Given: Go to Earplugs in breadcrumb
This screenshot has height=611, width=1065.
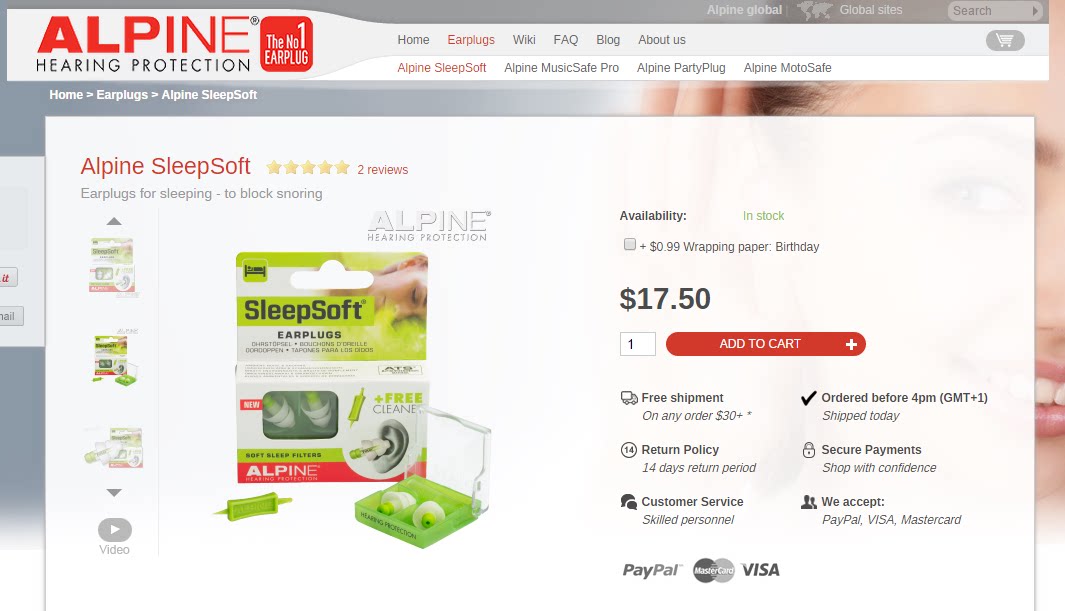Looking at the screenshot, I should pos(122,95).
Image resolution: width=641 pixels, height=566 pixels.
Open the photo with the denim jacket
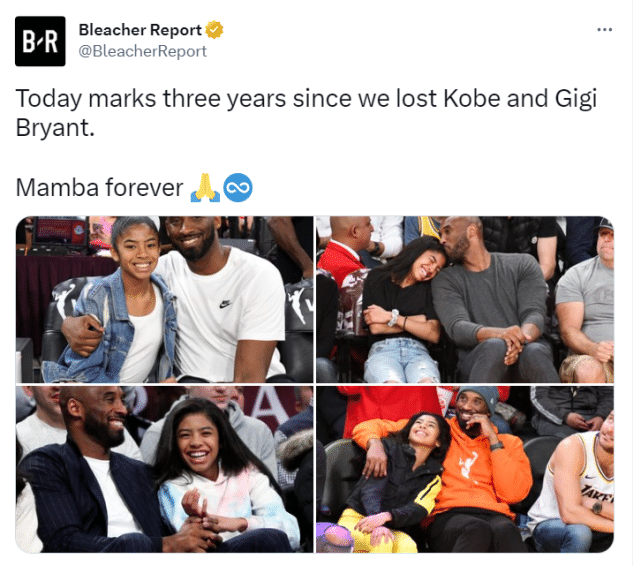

___

Can the entries above be repeated exactly, without their pictures?

* ANSWER FOR THIS EXERCISE
Given: Go to Earplugs in breadcrumb
This screenshot has height=611, width=1065.
Looking at the screenshot, I should pos(122,95).
Image resolution: width=641 pixels, height=566 pixels.
Open the photo with the denim jacket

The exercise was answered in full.